## Problem set
1) Summarize the FTC complaint excerpt in two sentences.
2) From the FTC complaint excerpt, extract the passage between "The FTC's complaint, which" and "FANS' day-to-day operations.", inclusive.

## Excerpted text
The FTC's complaint, which detailed the specific charges in this case, states that FANS, its president, Michael Starrion, and Rena Warden, FAN's office manager, telemarketed recovery room services to consumers throughout the United States. The defendants told consumers that they had obtained their names from a list of victims of previous telemarketing fraud, and that FANS had recovered substantial amounts of money for its former customers, according to the complaint. The defendants then told consumers that for a fee of 10 to 20 percent of the consumer's previous losses -- or a minimum fee of $400 -- FANS would recover their losses within six weeks to three months. Rena Warden was involved in FANS' day-to-day operations.

The FTC's complaint specifically alleged that the defendants falsely represented that:

  • they would recover all or a substantial portion of the money that consumers lost in previous telemarketing schemes;
  • former customers had recovered all or a substantial portion of the money they lost in previous telemarketing schemes; and
  • the defendants would recover those losses within six weeks to three months.

## Stored data entries
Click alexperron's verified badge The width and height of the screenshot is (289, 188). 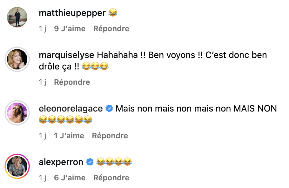(90, 162)
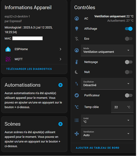Enable the Purificateur switch
The image size is (137, 156).
click(129, 95)
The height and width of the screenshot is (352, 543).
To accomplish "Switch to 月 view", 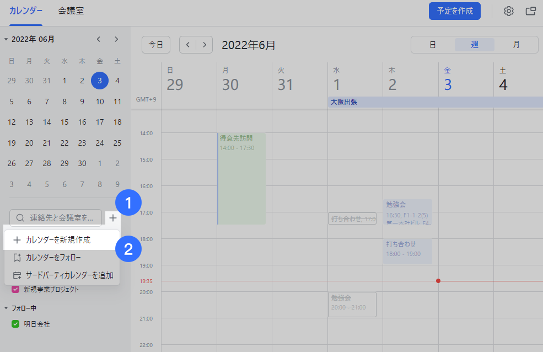I will tap(516, 45).
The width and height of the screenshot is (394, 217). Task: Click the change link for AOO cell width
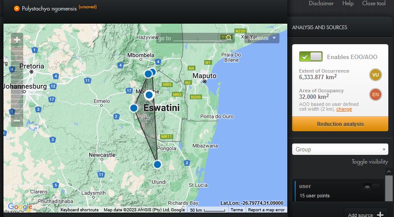pos(344,109)
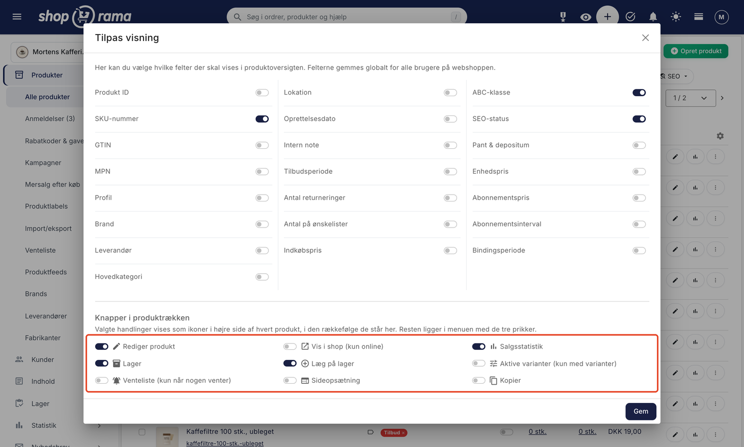Viewport: 744px width, 447px height.
Task: Open the M user avatar menu
Action: [721, 17]
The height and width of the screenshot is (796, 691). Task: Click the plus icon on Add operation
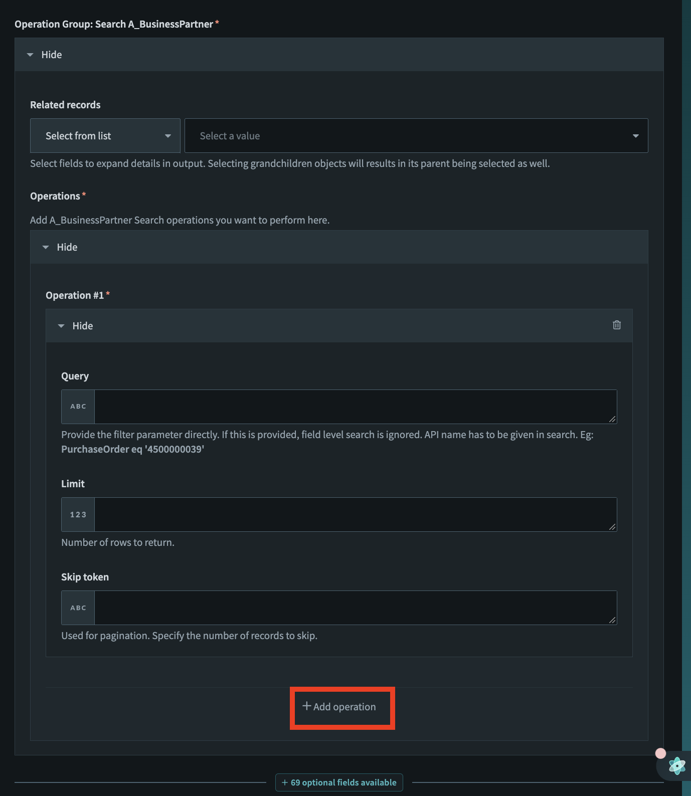pyautogui.click(x=307, y=706)
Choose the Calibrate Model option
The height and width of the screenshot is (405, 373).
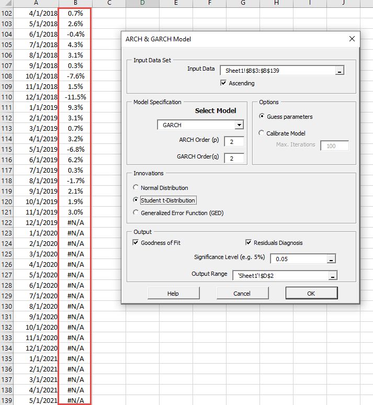(x=262, y=133)
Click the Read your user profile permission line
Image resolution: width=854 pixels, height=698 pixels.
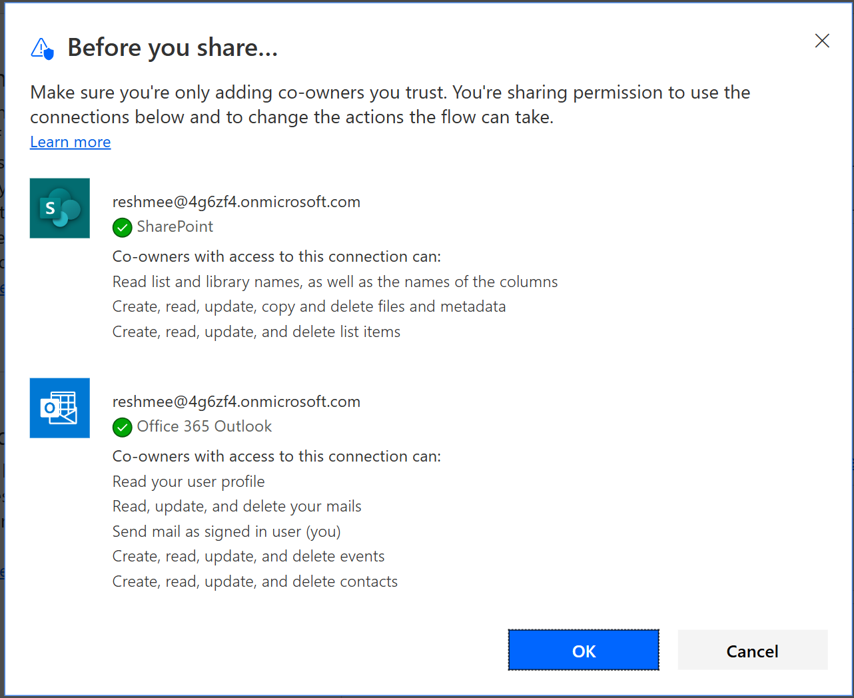[x=189, y=481]
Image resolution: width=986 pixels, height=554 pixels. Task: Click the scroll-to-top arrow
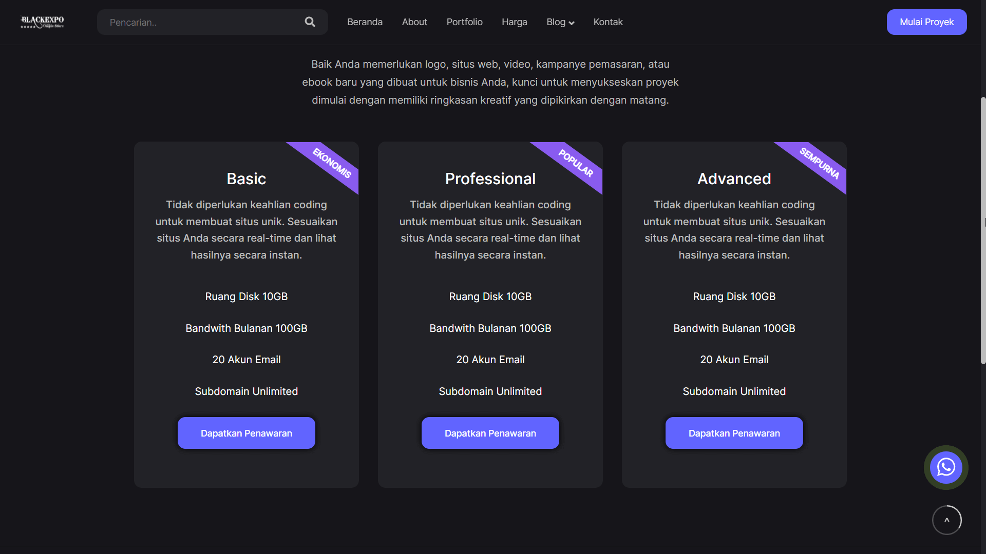946,520
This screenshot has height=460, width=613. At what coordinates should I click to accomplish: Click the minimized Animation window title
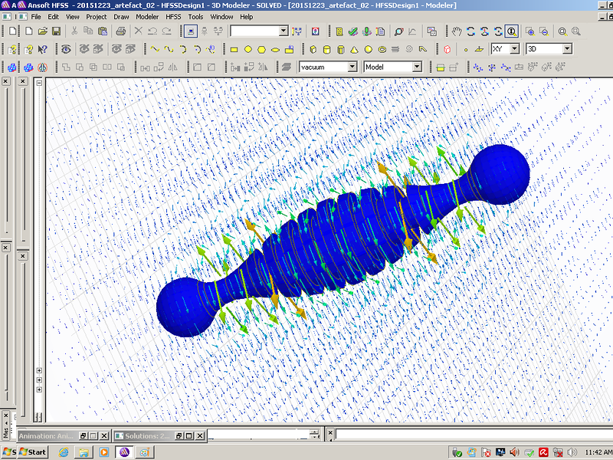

## Answers to each task
1) According to the FTC's complaint, FANS, its president Michael Starrion, and office manager Rena Warden telemarketed recovery room services to consumers across the United States. They said they had the consumers' names from a list of victims of earlier telemarketing fraud and promised, for a fee of 10 to 20 percent of prior losses or at least $400, to recover those losses within six weeks to three months, claims the complaint alleged were false.

2)
The FTC's complaint, which detailed the specific charges in this case, states that FANS, its president, Michael Starrion, and Rena Warden, FAN's office manager, telemarketed recovery room services to consumers throughout the United States. The defendants told consumers that they had obtained their names from a list of victims of previous telemarketing fraud, and that FANS had recovered substantial amounts of money for its former customers, according to the complaint. The defendants then told consumers that for a fee of 10 to 20 percent of the consumer's previous losses -- or a minimum fee of $400 -- FANS would recover their losses within six weeks to three months. Rena Warden was involved in FANS' day-to-day operations.